[Stated exercise A]
Based on the essay guidance below, answer yes or no to whether each statement agrees with it, and quote the words that decide each answer. (i) Balram understands freedom mainly as freedom from servitude and financial necessity. (ii) Ashok's escape lies in becoming a master. (iii) The first paragraph should announce the order in which the themes will be covered.
[Stated exercise B]
Transcribe the essay guidance below from "You should conclude" to "need for retribution.".
** Start of Document passage **
Your central thesis is that although Balram aims to live the life of a free man, he fails to do so because his understanding of the concept is limited by both his own narrow intellectual horizons and his moral failings. He understands freedom primarily as freedom from servitude and financial necessity. Although he has a vision of what he wants to be freed from, he does not have a grasp of what he should do with that freedom. In other words, he sees freedom as "from" something but not "to" something. 


You should conclude your first paragraph with a discussion of what major themes you will cover in the rest of the paper, and you should announce the order in which you will cover them and the types of evidence you will offer. I would recommend choosing the following:


  • Balram and Ashok, like India itself, see freedom as escape from colonial oppression. Ashok's escape is to become Americanized and Balram's escape lies in becoming a master. Just as India casts off the British yoke only to become a slave of corrupt politicians—represented by the "Great Socialist"—so too do Balram and Ashok never really escape the system of oppression in a way that enables them to make free moral choices. Instead of living freely, Balram is mentally trapped in a need for retribution.

  • Both Ashok and Balram mistake freedom from social constraint, material want, and other forms of oppression for true freedom. The author thinks that true freedom is mental instead, pointing out that "The moment you recognize what is beautiful in this world, you stop being a slave. To hell with the Naxals and their guns shipped from China. If you taught every poor boy how to paint, that would be the end of the rich in India.”
** End of Document passage **
** Start of Information given **
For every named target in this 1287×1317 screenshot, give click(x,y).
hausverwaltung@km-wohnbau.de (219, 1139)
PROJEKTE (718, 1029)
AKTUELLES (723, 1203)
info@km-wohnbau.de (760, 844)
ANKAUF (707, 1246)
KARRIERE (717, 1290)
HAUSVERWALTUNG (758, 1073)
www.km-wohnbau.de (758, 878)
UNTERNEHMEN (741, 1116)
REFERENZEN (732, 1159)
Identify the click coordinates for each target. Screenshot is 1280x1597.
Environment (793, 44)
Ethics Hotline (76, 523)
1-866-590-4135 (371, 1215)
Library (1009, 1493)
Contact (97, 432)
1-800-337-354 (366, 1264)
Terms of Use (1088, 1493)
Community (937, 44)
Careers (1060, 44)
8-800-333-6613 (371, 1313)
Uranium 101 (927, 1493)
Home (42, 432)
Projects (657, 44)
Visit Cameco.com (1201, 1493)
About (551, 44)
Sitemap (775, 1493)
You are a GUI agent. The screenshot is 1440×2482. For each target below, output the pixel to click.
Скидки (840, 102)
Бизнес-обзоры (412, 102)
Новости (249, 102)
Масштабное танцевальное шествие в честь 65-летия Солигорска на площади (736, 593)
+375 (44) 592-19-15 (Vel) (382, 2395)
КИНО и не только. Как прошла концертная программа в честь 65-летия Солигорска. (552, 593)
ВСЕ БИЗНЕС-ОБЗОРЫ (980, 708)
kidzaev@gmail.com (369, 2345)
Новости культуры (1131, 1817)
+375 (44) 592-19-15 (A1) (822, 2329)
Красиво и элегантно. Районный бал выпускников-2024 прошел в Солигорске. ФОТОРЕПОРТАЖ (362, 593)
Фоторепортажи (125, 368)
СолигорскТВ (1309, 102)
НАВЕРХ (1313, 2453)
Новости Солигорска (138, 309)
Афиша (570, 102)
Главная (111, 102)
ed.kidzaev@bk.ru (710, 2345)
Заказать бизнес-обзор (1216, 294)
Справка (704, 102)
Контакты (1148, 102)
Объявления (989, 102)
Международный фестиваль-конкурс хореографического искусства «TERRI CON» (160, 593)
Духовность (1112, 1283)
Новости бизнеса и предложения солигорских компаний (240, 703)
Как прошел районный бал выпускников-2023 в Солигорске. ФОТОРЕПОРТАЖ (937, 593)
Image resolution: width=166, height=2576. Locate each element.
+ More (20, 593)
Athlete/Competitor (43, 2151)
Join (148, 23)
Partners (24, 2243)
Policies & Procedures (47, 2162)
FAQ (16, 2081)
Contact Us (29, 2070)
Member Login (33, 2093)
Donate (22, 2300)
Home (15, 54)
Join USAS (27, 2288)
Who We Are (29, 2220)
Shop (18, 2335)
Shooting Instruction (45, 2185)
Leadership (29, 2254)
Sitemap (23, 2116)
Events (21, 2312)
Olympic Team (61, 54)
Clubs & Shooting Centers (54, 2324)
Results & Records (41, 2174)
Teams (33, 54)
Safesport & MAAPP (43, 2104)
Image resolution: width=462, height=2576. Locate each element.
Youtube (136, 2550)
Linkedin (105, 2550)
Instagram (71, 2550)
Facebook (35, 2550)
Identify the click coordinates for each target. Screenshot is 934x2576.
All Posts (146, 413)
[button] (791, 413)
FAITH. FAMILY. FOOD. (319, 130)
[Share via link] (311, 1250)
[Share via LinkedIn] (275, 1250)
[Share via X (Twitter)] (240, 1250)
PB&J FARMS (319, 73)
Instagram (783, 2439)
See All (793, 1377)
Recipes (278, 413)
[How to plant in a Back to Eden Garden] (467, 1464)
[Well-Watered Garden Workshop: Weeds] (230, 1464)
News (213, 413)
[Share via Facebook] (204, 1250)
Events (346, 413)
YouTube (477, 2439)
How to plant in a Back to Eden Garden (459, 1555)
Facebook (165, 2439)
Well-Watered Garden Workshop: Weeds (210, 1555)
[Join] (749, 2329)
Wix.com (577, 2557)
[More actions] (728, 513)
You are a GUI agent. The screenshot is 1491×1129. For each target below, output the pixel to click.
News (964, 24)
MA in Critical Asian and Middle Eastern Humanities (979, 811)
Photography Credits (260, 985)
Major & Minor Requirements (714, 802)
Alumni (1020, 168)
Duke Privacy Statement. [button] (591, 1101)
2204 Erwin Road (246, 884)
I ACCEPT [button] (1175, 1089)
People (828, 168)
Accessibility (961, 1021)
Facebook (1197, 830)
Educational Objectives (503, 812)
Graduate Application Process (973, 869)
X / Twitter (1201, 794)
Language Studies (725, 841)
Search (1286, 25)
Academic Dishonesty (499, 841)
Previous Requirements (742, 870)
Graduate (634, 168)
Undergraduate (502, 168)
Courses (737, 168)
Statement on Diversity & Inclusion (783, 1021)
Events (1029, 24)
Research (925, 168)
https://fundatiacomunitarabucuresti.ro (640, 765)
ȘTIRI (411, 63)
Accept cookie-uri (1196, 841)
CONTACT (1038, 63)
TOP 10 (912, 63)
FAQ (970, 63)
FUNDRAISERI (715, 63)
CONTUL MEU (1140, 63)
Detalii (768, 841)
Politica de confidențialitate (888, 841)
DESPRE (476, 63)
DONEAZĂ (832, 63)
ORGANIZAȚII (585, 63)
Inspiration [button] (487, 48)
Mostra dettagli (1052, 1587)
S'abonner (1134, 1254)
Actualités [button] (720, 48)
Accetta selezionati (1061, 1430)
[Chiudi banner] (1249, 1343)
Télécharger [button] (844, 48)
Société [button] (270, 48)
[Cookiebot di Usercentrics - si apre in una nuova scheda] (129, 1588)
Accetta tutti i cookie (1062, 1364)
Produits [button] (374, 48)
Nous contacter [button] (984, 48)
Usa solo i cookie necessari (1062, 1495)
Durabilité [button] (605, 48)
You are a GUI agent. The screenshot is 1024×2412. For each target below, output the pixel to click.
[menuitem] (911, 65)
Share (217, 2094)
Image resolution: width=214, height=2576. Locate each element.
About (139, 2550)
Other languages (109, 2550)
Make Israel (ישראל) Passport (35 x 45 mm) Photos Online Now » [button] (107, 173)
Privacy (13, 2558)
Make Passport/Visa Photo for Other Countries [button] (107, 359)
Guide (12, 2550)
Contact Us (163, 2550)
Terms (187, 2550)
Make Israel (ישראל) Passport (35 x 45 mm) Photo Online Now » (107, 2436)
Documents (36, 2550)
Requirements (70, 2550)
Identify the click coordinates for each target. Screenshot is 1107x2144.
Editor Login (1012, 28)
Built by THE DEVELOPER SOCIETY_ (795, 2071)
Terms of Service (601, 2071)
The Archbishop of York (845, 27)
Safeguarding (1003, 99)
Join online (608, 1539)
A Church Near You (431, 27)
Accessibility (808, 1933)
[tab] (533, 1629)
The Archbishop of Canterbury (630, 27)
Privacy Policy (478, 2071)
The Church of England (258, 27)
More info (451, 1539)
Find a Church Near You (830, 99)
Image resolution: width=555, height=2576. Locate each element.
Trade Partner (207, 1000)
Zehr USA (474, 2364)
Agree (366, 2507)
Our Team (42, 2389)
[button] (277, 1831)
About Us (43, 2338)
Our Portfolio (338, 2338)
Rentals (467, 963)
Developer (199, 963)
** End of Information given **
[Correct result A]
(i) Yes: "He understands freedom primarily as freedom from servitude and financial necessity."
(ii) No: "Ashok's escape is to become Americanized and Balram's escape lies in becoming a master."
(iii) Yes: "you should announce the order in which you will cover them"

[Correct result B]
You should conclude your first paragraph with a discussion of what major themes you will cover in the rest of the paper, and you should announce the order in which you will cover them and the types of evidence you will offer. I would recommend choosing the following:


  • Balram and Ashok, like India itself, see freedom as escape from colonial oppression. Ashok's escape is to become Americanized and Balram's escape lies in becoming a master. Just as India casts off the British yoke only to become a slave of corrupt politicians—represented by the "Great Socialist"—so too do Balram and Ashok never really escape the system of oppression in a way that enables them to make free moral choices. Instead of living freely, Balram is mentally trapped in a need for retribution.